Saturday, September 22, 2007

Enhancing nature?

WOW! I just finished my umpteenth viewing of “Bob,” the sophomoric shill for a natural male “enhancement” product, and I’ve only been viewing television for just over an hour.* What gives? Is there a real need for this concoction? Have we suddenly become a country of non-functioning male protuberances? Judging by the ubiquitous nature of these advertisements, we must have.

I submit that, no, we are likely just as virile in this area as we have ever been. So what’s different? Delayed maturity or prolonged adolescence. Choose your term, they both mean the same thing.

For humans, sex can be a lifelong activity, although there is nothing stating that it must be. The frequency of sex, however, does change over time as humans age due to common physical changes. Sex is just one part of human existence, and it is as subject to the immutable effects of aging as eyesight. This fact is inescapable. But, thanks to a society that worships youth and holds it up to be the highest ideal, this idea is abhorrent.

Enter the marketers, who have recognized this pathology in the Western world and, of course, developed a potion for it. Never mind that what they are offering in this case, as in many others, is decidedly unnatural. As long as a 35-year-old male is able to keep going all night (which is really what making love is all about, isn’t it?), or a 55-year-old male is able to even get started, well, that’s all that counts.

I guess I can’t really blame the marketers for trying to make a buck off of the collective stupidity of the American public. Many multimillionaires have been created from this cash crop, and it’s not some recent phenomenon. P.T. Barnum once said something to the effect that no one ever went broke banking on the stupidity of the American public. How else can one explain the short-lived popularity of that 1970s icon, the pet rock, which made its inventor rich?

Getting back to the prolonged adolescence thing, what can really be expected from a post-literate people who are bombarded 24/7 with images of youth as the be-all and end-all? Look at all of the expense and bother people go through in the elusive quest to capture and maintain a youthful appearance, always losing in the end, and in the interim often looking like buffoons.

Does this mean one should let oneself go?
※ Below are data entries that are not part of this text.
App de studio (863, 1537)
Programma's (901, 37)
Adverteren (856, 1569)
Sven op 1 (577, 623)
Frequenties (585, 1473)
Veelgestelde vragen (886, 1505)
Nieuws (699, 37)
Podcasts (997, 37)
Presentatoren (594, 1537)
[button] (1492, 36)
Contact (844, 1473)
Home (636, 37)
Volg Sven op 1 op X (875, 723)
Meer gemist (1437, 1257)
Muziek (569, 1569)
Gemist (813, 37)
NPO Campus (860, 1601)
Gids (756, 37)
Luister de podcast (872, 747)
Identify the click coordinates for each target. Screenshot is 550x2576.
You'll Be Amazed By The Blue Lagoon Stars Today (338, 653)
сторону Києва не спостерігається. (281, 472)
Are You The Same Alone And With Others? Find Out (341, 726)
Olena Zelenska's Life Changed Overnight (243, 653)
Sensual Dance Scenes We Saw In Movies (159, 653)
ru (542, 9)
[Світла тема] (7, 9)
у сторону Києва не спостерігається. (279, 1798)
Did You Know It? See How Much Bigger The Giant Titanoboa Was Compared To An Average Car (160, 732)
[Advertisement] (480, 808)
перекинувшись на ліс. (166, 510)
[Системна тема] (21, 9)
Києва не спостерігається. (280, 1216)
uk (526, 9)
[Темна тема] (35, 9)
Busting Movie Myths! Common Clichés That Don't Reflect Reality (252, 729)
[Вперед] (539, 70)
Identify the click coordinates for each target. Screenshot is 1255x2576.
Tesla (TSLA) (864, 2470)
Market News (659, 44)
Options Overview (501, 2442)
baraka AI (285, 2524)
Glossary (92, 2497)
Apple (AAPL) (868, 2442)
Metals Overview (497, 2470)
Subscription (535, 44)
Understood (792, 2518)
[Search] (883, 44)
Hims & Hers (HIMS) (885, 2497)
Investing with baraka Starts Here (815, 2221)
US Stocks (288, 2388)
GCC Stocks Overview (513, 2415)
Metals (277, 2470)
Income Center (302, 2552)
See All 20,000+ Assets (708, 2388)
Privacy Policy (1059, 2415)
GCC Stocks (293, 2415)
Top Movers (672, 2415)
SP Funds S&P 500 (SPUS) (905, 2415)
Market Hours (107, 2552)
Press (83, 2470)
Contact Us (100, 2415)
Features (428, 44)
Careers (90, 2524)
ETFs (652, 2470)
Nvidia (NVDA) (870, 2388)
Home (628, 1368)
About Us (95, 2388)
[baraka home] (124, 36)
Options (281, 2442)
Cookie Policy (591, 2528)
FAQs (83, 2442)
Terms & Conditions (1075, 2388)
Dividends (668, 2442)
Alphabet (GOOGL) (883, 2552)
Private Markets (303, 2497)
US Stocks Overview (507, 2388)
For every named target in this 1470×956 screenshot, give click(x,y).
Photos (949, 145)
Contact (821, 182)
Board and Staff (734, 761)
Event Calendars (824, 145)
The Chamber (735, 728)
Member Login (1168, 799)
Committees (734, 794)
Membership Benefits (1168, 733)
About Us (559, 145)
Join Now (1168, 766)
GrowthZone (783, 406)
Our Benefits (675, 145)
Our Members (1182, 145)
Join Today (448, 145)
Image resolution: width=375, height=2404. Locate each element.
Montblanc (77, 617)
Not at all. A person should always do the best with what they have, but their efforts should be executed within the context of their age. This is what’s missing today, mainly because of the lockstep march of all forms of media in promoting youth, that small segment of a natural lifespan, as all that matters. As a consequence, many people have no idea how they should behave past the age of 27.

More’s the pity.

*****
On a side note, it’s been said that there is no such thing as a perpetual motion machine, but I think I’ve discovered the closest thing to one as mankind is ever likely to find. Think about this: We are bathed in the message all of our lives that youthful beauty is where it’s at, which causes us to chase after and secure it by any means necessary, no matter the cost or hardship, which in turn shows the marketers that this is where our interests lie, which causes them to continue proffering these images as the ultimate ideal. What a system. What a scam.

Take care.
DAL357

*The fact that these commercials are on television at all, especially at hours of the day when children can be exposed to them, is a subject worthy of a treatise in and of itself. I may speak to this one day, but for now suffice it to say that children have had enough of their childhood stolen by foolish, selfish adults. They do NOT need to be exposed to this type of product.